Bill uttered an agonized cry.
"They're not in there!"
"Of course they are. They always have been. And I'm sure Rosalinda would enjoy seeing them."
"I would indeed."
"There's quite a romantic story attached to this dower chest, Rosalinda. The Lord Rowcester of that time—centuries ago—wouldn't let his daughter marry the man she loved, a famous explorer and discoverer."
"The old boy was against Discoverers," explained Rory. "He was afraid they might discover America. Ha, ha, ha, ha, ha. Oh, I beg your pardon."
"The lover sent his chest to the girl, filled with rare embroideries he had brought back from his travels in the East, and her father wouldn't let her have it. He told the lover to come and take it away. And the lover did, and of course inside it was the young man's bride. Knowing what was going to happen, she had hidden there."
"And the funny part of the story is that the old blister followed the chap all the way down the drive, shouting "Get that damn thing out of here!""
Mrs. Spottsworth was enchanted.
"What a delicious story. Do open it, Monica."
"I will. It isn't locked."
Bill sank bonelessly into a chair.
"Jeeves!"
"M'lord?"
"Brandy!"
"Very good, m'lord."
"Well, for heaven's sake!" said Monica.
She was staring wide-eyed at a check coat of loud pattern and a tie so crimson, so intensely blue horseshoed, that Rory shook his head censoriously.
"Good Lord, Bill, don't tell me you go around in a coat like that? It must make you look like an absconding bookie. And the tie! The cravat! Ye gods! You'd better drop in at Harrige's and see the chap in our haberdashery department. We've got a sale on."
Captain Biggar strode forward. There was a tense, hard expression on his rugged face.
"Let me look at that." He took the coat, felt in the pocket and produced a black patch. "Ha!" he said, and there was a wealth of meaning in his voice.
Rory was listening at the library door.
"Hullo," he said. "Someone talking French.
Must be Boussac. Don't want to miss Boussac. Come along, Moke. This girl," said Rory, putting a loving arm round her shoulder, "talks French with both hands. You coming, Mrs.
Spottsworth? It's the Derby Dinner on television."
"I will join you later, perhaps," said Mrs.
Spottsworth. "I left Pomona out in the garden, and she may be getting lonely."
"You, Captain?"
Captain Biggar shook his head. His face was more rugged than ever.
"I have a word or two to say to Lord Rowcester first.

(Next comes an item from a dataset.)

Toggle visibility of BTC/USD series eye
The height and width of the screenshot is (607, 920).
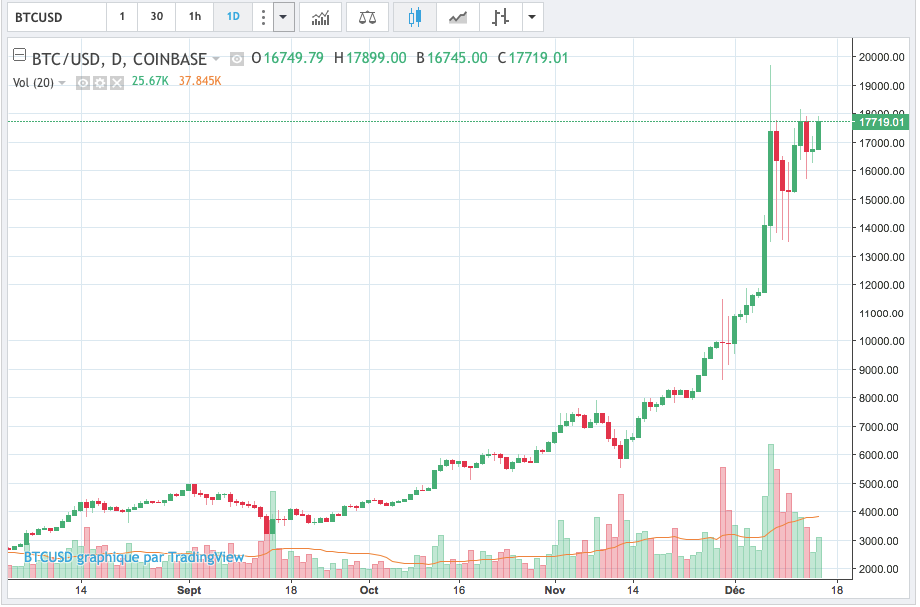[x=236, y=59]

If you can spare me a moment, Lord Rowcester?"
"Oh, rather," said Bill faintly.
Jeeves returned with the brandy, and he sprang for it like Whistler's Mother leaping at the winning post.

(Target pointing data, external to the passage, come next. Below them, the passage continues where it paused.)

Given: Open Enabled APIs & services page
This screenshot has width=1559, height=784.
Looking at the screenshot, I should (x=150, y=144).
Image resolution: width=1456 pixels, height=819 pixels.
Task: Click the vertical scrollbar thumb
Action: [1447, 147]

But brandy, when administered in one of those small after-dinner glasses, can never do anything really constructive for a man whose affairs have so shaped themselves as to give him the momentary illusion of having been hit in the small of the back by the Twentieth Century Limited. A tun or a hogshead of the stuff might have enabled Bill to face the coming interview with a jaunty smile. The mere sip which was all that had been vouchsafed to him left him as pallid and boneless as if it had been sarsaparilla. Gazing through a mist at Captain Biggar, he closely resembled the sort of man for whom the police spread drag-nets, preparatory to questioning them in connection with the recent smash-and-grab robbery at Marks and Schoenstein's Bon Ton Jewellery Store on Eighth Avenue. His face had shaded away to about the colour of the under-side of a dead fish, and Jeeves, eyeing him with respectful commiseration, wished that it were possible to bring the roses back to his cheeks by telling him one or two good things which had come into his mind from the Collected Works of Marcus Aurelius.